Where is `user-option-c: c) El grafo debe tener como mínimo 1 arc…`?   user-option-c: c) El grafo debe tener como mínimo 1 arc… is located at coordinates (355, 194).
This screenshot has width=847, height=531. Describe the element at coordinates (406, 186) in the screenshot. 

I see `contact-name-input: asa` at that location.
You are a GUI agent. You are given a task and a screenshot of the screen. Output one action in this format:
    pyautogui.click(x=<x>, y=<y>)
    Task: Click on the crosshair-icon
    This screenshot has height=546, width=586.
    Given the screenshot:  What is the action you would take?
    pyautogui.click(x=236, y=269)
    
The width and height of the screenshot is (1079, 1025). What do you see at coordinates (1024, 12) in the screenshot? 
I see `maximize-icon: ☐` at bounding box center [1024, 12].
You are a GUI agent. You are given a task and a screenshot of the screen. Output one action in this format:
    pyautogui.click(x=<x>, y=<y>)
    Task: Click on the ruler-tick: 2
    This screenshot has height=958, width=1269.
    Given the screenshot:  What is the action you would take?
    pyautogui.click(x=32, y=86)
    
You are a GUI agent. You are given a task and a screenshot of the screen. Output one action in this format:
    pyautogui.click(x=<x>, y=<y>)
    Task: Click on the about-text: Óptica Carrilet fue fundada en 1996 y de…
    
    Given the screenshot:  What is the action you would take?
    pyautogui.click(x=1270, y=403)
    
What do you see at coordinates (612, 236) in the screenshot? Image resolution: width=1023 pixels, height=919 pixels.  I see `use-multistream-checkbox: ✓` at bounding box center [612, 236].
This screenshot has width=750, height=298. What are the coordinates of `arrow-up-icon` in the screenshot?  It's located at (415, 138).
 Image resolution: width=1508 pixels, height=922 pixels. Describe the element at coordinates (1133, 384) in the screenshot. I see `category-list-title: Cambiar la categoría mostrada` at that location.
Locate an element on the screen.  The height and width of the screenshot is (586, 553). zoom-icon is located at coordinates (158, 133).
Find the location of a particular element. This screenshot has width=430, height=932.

□ □ □

Exercise brief: Please render the records as a numbered list, starting with the first line and going on through the line with "pyautogui.click(x=236, y=269)", and leave out any blank lines.

Response below:
1. Where is `user-option-c: c) El grafo debe tener como mínimo 1 arc…`?   user-option-c: c) El grafo debe tener como mínimo 1 arc… is located at coordinates (355, 194).
2. This screenshot has width=847, height=531. Describe the element at coordinates (406, 186) in the screenshot. 
3. I see `contact-name-input: asa` at that location.
4. You are a GUI agent. You are given a task and a screenshot of the screen. Output one action in this format:
5.     pyautogui.click(x=<x>, y=<y>)
6.     Task: Click on the crosshair-icon
7.     This screenshot has height=546, width=586.
8.     Given the screenshot:  What is the action you would take?
9.     pyautogui.click(x=236, y=269)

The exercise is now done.